Atau sudah menyampaikan SPT,
namun tidak menghitung pajaknya dengan benar, seperti masih ada
penghasilan yang belum dimasukkan dalam unsur penghitungan. Ini semuanya
tentu merupakan korupsi uang pajak yang dilakukan oleh masyarakat.
Untuk
itu, berkali-kali Dirjen Pajak Hadi Poernomo meminta dibukanya akses ke
berbagai unit pengumpul data atas transaksi ekonomi (seperti sektor
keuangan). Demikian juga untuk meluruskan berbagai aturan yang
bertentangan dengan UU Perpajakan.
Penagihan Pajak
Apakah
masyarakat yang mempunyai utang pajak (termasuk atas korupsi utang
pajak) akan dibiarkan begitu saja? Tentu tidak, terutama karena negara
telah dirugikan.
Berdasarkan pengertian pajak dan sesuai dengan
UU Penagihan Pajak dengan Surat Paksa, KPP akan melakukan tindakan
penagihan pajak bagi masyarakat yang mempunyai utang pajak.
Tindakan
yang dilakukan dimulai dari Surat Teguran. Kemudian dilakukan tahapan
tindakan selanjutnya. Secara berturut-turut dengan Surat Paksa,
penyitaan atas harta yang dimiliki, hingga dilakukan lelang. Selain itu,
dapat juga dilakukan tindakan pencegahan bepergian ke luar negeri
maupun penyanderaan (gijzeling)

◇ ◇ ◇

## Tugas yang Dikerjakan
A: Terjemahkan kalimat "Tindakan yang dilakukan dimulai dari Surat Teguran." dari kutipan tentang penagihan pajak di atas ke dalam bahasa Inggris.
B: Tuliskan kembali tanpa perubahan bagian kutipan tentang penagihan pajak di atas, mulai dari "Atau sudah menyampaikan" sampai dengan "dilakukan oleh masyarakat.", termasuk kedua bagian tersebut.
Item-item berikut tidak digunakan dalam tugas apa pun.

## Informasi yang Ditampilkan

◇ ◇ ◇

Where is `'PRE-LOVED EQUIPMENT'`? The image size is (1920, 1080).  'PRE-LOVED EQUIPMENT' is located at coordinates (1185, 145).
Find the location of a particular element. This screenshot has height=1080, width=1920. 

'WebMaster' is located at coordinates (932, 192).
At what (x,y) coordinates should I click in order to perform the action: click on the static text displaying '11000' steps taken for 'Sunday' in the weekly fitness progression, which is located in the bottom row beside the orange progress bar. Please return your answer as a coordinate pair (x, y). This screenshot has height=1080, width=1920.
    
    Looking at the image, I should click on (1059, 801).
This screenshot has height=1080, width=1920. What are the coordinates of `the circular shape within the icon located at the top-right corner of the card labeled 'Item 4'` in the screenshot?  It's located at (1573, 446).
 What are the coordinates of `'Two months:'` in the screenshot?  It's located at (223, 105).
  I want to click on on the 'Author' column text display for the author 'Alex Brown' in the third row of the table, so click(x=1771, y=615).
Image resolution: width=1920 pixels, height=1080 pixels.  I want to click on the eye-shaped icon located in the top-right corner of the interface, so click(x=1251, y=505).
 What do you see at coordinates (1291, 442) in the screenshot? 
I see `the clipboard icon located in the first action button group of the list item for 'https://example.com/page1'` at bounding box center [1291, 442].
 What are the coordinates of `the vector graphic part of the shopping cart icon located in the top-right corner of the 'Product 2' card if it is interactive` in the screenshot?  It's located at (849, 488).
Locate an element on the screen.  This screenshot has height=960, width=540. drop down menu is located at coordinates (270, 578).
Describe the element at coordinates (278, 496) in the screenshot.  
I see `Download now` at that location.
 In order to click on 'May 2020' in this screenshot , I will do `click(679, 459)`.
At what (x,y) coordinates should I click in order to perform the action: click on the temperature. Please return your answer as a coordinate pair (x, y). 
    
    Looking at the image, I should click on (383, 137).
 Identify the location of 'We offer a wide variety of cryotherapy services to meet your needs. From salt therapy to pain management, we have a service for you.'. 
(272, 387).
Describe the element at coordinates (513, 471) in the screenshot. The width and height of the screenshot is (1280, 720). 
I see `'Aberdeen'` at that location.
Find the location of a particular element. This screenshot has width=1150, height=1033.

◇ ◇ ◇

## Jawaban Tiap Tugas
A: The action taken begins with a Warning Letter.

B:
Atau sudah menyampaikan SPT,
namun tidak menghitung pajaknya dengan benar, seperti masih ada
penghasilan yang belum dimasukkan dalam unsur penghitungan. Ini semuanya
tentu merupakan korupsi uang pajak yang dilakukan oleh masyarakat.